▶ [Selected text]:
Netanyahu’s ‘killing for the sake of humanity’ lie keeps Israelis’ conscience clear


Palestinians sit next to the body of a relative, looking at the rubble of their building after an Israeli strike in Beit Lahia, in northern Gaza, 29 October 2024

Zvi Bar’el writes in Haaretz on 29 October 2024:

Here’s a small exercise in populist demography: This week, the death toll in the Gaza Strip rose to more than 43,000 people – around 2 percent of the territory’s population. If you killed the same proportion of Israelis, it would be 180,000 deaths. The same proportion of Americans would be equivalent to more than 6.5 million people killed. But as noted, this is merely an exercise in populism, because “facts” rebutting it will immediately be brought forth.

Roughly a third of those killed in Gaza are defined as terrorists, even if they worked for Hamas’ medical service, taught in schools subordinate to Hamas’ Education Ministry or were involved in charities funded by Hamas. They are all Hamas.

The other two thirds are “collateral damage,” which is “normal” in every war. And in the end, the numbers are low compared to the number of innocent civilians killed in the American wars in Iraq and Afghanistan. So we come out looking righteous.

But even after all these arithmetical discounts, and even without any complex calculations, the death toll in and of itself ought to horrify us, or at least elicit some kind of tut-tutting, maybe a little throat-clearing. Something.

The dry daily reports by the Israel Defense Forces Spokesperson’s Unit about the number of terrorists killed tell us our progress – that is, the distance we still have to cover to reach total victory. And it is steadily growing smaller. Another few hundred, or perhaps a few thousand, and we’ll have reached the end of the story.

What do we care about former Hezbollah leader Hassan Nasrallah or former Hamas leader Yahya Sinwar? Killing them, destroying the “terrorist infrastructure,” liquidating stockpiles of arms and ammunition both above and below ground, even destroying hospitals and clinics, schools and apartment buildings – none of this has satisfied our thirst for vengeance. We ought to have been sated long since, after the number of Palestinians killed over the last year vastly exceeded the number killed during the entire previous 57 years of occupation.

But we have momentum, so we won’t stop. It’s not just that the killing gladdens our hearts. It’s that every truck that enters Gaza laden with staple foods wrings our hearts. The satanic “generals’ plan,” whose goal is to starve tens of thousands of human beings and force them to flee to slightly less dangerous areas to provide the IDF with a killing zone, has already turned into a strategy and gained public legitimacy, wrapped in the lie of an effort to free the hostages.

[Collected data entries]
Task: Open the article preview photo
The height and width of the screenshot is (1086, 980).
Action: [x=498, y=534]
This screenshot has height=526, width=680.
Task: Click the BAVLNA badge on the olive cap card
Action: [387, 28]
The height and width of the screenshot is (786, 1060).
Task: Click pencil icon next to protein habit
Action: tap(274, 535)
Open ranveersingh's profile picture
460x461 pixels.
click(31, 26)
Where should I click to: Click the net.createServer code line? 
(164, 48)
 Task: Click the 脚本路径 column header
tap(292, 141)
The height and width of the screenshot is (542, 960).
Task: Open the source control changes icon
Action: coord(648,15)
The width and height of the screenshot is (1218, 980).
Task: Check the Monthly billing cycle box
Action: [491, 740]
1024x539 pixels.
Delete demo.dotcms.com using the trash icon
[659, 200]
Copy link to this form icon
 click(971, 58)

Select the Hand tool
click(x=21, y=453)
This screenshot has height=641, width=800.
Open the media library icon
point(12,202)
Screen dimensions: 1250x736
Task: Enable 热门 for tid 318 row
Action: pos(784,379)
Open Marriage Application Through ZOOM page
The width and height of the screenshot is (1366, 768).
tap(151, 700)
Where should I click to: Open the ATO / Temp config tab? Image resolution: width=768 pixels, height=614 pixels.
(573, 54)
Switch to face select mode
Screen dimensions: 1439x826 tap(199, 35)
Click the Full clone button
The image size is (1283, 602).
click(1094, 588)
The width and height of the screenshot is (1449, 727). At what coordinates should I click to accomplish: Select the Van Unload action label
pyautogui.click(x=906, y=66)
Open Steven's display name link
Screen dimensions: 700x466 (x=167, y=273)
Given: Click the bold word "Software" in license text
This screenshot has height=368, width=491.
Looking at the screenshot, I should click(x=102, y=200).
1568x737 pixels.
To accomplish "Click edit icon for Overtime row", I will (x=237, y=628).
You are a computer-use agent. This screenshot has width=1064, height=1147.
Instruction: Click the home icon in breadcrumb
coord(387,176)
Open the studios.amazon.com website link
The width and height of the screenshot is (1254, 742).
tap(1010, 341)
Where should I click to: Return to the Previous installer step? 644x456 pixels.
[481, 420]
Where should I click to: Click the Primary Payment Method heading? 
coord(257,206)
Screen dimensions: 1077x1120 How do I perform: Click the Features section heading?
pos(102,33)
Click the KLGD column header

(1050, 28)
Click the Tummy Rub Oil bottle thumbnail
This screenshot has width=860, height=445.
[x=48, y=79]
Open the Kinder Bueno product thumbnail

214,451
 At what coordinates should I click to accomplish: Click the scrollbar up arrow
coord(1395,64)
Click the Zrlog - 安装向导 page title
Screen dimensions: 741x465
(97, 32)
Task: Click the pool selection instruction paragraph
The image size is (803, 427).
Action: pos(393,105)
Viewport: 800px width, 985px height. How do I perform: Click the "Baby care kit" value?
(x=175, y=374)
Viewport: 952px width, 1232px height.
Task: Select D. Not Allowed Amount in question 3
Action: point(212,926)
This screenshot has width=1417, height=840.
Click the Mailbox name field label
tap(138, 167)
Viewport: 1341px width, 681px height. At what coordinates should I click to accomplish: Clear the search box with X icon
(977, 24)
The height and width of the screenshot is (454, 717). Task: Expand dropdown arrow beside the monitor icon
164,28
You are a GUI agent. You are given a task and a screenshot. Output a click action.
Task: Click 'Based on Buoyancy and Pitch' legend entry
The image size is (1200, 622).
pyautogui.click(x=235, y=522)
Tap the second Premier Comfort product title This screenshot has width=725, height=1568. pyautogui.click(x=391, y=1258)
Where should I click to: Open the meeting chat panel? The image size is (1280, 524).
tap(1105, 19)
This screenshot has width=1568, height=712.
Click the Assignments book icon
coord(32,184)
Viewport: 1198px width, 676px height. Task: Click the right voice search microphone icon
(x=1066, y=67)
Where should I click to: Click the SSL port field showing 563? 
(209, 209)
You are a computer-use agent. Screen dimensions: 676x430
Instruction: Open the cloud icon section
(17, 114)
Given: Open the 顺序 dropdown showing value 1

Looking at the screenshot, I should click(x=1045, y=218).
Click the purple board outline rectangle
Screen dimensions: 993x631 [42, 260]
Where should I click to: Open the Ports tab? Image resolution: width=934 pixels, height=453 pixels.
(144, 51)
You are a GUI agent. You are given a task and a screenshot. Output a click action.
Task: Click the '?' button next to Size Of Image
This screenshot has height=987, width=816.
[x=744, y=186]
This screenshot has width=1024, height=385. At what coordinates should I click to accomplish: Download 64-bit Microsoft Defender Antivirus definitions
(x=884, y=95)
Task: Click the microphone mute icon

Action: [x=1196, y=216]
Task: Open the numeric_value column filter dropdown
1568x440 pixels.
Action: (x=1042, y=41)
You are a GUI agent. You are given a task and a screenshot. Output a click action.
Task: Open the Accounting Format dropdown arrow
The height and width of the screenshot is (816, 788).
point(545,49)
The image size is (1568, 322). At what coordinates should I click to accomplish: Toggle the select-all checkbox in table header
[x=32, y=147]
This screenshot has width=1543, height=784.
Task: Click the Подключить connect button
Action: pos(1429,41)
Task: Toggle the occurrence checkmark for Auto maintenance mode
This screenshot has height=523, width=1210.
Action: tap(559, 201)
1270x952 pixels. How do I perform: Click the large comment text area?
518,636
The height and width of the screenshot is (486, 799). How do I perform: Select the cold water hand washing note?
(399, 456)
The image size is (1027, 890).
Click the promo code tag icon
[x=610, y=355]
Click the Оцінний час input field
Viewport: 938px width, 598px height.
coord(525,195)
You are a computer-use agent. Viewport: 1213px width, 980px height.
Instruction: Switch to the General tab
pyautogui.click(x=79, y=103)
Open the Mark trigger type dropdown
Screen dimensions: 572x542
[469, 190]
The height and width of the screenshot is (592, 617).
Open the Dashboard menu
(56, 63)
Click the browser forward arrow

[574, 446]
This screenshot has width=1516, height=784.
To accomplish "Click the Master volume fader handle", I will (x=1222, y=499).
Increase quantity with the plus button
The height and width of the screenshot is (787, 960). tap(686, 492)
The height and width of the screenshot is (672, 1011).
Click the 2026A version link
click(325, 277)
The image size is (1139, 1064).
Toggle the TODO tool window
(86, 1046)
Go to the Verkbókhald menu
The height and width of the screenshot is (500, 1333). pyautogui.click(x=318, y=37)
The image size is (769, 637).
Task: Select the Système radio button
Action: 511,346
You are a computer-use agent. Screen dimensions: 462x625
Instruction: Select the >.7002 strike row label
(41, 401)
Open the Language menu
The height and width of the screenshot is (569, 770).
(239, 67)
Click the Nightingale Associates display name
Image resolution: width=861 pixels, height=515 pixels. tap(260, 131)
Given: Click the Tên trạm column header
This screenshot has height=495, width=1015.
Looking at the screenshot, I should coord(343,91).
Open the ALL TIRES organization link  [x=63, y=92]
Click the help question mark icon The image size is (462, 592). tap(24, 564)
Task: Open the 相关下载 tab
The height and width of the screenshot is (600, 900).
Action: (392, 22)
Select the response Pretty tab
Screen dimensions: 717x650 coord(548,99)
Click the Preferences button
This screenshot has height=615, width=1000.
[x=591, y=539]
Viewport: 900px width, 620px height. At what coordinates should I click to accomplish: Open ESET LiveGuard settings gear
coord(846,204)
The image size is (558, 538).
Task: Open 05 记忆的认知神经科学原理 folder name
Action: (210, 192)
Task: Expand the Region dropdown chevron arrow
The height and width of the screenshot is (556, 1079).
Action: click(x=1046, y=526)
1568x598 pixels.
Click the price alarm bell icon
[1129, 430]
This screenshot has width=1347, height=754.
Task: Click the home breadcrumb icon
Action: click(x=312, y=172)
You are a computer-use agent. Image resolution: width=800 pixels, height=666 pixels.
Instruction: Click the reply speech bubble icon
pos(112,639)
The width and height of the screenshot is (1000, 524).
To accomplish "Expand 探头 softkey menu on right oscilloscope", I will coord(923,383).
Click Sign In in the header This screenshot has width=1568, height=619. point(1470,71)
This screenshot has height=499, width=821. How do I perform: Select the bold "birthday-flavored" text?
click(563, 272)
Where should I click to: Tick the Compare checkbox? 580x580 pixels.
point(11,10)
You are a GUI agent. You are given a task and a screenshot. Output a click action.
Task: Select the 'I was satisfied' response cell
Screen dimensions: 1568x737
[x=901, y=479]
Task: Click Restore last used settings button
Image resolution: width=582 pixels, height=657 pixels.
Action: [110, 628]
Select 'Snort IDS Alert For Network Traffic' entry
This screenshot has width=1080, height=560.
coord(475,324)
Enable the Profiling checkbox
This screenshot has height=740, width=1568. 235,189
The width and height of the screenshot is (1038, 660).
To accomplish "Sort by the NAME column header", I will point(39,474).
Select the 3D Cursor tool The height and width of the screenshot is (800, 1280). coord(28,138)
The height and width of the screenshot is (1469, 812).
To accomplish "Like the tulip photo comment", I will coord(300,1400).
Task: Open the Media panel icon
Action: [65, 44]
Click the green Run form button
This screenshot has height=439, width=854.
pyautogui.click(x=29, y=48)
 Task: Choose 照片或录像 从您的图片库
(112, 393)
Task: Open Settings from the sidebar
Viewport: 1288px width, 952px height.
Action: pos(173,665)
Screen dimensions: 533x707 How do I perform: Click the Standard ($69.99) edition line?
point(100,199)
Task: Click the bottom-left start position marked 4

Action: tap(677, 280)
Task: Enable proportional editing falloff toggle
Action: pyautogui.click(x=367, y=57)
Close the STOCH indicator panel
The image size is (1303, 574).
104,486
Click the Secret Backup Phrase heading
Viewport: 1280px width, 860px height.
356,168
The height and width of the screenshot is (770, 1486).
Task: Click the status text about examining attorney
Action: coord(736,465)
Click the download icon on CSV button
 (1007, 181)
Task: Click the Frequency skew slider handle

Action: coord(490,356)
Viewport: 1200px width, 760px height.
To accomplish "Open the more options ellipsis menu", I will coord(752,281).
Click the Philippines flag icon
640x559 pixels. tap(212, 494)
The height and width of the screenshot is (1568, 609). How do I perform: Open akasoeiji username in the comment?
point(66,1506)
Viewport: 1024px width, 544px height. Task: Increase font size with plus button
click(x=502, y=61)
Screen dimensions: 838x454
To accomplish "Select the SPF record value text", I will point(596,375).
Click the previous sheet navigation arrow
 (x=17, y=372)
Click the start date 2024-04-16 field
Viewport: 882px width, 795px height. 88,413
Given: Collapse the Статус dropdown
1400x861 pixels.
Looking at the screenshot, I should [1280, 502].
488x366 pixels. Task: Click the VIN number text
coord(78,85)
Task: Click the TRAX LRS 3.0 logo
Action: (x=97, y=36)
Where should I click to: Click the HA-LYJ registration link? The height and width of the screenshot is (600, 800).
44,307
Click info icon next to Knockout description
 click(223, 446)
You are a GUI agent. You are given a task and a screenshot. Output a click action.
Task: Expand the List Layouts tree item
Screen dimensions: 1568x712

▶ [Work request 1]: In the opinion piece on the Gaza death toll, what share of the territory's population does the toll of more than 43,000 represent?
▶ [Work request 2]: Say whether each statement agrees with the opinion piece on the Gaza death toll, answering yes or no and quoting the deciding words. (a) About a third of those killed in Gaza are defined as terrorists. (b) The same proportion of Americans would amount to more than 6.5 million people killed. (c) Fewer Palestinians were killed over the last year than during the previous 57 years of occupation.
▶ [Work request 3]: Continue the opinion piece on the Gaza death toll from its last sentence.
The lines above have nothing to do with what comes next.

▶ [Answer 1]: Around 2 percent.

▶ [Answer 2]:
(a) Yes: "Roughly a third of those killed in Gaza are defined as terrorists"
(b) Yes: "The same proportion of Americans would be equivalent to more than 6.5 million people killed."
(c) No: "the number of Palestinians killed over the last year vastly exceeded the number killed during the entire previous 57 years of occupation"

▶ [Answer 3]:
But even people convinced that only more military pressure, more assassinations and more cleansing operations will bring the hostages home are already shrugging their shoulders; they are willing to give up on the hostages as long as we get compensation in the form of more dead Palestinians. And the supply never dries up.

Another 2.25 million people are still living in Gaza and waiting for the bomb that will land on them. Like rats in a maze, they are running between Jabalya and Beit Lahia, between Rafah and Khan Yunis, from north to south and then from south to west and back again, seeking shelter for a few months in the ruined homes or in tattered tents. And along the way, they hope they’ll be able to post their last words on social media.

Former Deputy Attorney General Yehudit Karp, a woman whose conscience is a human, moral, ethical compass, sought to shake the pillars of the earth in Tuesday’s Haaretz in Hebrew.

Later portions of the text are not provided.